We prepare tomato and onion salad with capsicum and chilli peppers and garlic and carrot if we find it for lunch, with boiled eggs and chapatis. And dinner is our fish with rice and veggies, or we go out to eat as a treat – it’s pricey, here. In the evenings, when it becomes too dark for reading, we sit on our terrace and watch for shooting stars and follow the bats flying around the blackness like errant shooting stars, squeaking and clicking at each other. The peace is broken every so often by the many shagging cats (there are no dogs here) or a madly braying zonkey, mournfully singing out in the only way it can.
Lamu is the oldest continually inhabited town on this coast. Like most of the eastern coast, it is almost entirely Muslim. Women in burqa pass down the narrow twisty alleyways between tall, whitewashed houses like ghosts in negative, and almost as invisible, which is perhaps the idea. There are plenty of faces to see though, and they are friendly and cheerful. Swahili cities once thrived along this entire coast, the sultans trading with merchants from the Arab world, India and even China, exchanging spices, slaves, gold and African beasts for silks, ceramics and other goods, from as early as the 7th century. They were eventually usurped by conquerors from Oman and Portugal (Vasco da Gama, again!), and the Swahili language of the coast, which was made Kenya’s national language during the British era, is a great mix of Arabic, African and Portuguese words.
Like everywhere else we’ve been in the developing world, it’s is the women who do the majority of the work here. Groups of young and old men, sit around lazily in the shade, while women walk past them, carrying huge bundles, baby strapped in a sling across their back and often a toddler in tow. Only about half of the people here are negro Africans, the others are Arabs who have lived here for generations, and they own most of the businesses and property here. Some of the best property is owned by white people, though. Represented here are the usual, slightly weird community of Europeans that have spent large portions of their lives living in Africa doing dodgy or legitimate trade across the continent and so don’t fit in in Europe anymore or can’t afford the luxurious standard of lifestyle (a few servants) that they are used to in Africa; South African whites or white Kenyans, Ugandans etc, escaping the violence and politics of elsewhere for a second home here or a retirement home; and Europeans who have visited Lamu on holiday once or twice and decided to open a hotel or buy a holiday home here. These last have the most trouble. Unused to African ways, they arrive with their big plans and European ideas of efficiency, only to be gradually worn down by the frustrations of the process. The only arguments we’ve heard have been between angry shouty Europeans screaming at locals about rules and lawyers and the like. Nothing gets done around here like that.
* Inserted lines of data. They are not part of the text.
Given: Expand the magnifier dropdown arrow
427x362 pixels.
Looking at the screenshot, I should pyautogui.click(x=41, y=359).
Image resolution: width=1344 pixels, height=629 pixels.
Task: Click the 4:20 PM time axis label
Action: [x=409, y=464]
But, if they do succeed, the results are often wonderful. We’ve peaked into ancient palaces fully and faithfully restored by Westerners, into new-built hotels created in Swahili style around a planted courtyard and beautifully finished. If we had lots of money, we might stay in one of these lovely buildings.
But we are more than happy with our home here. In a few days we must leave, travel down the coast to Malindi (which involves getting a bus as far as the point where the bridge was washed away in last week’s rains, then wading across with our bags and getting another bus from the other bank), then on to Mombasa, the British colonial capital. From there, we will go to Voi and then change bus to Taveta, travelling down to Tanzania to Kilimanjaro, where my brother and his girlfriend are coming out to meet us. Very nice!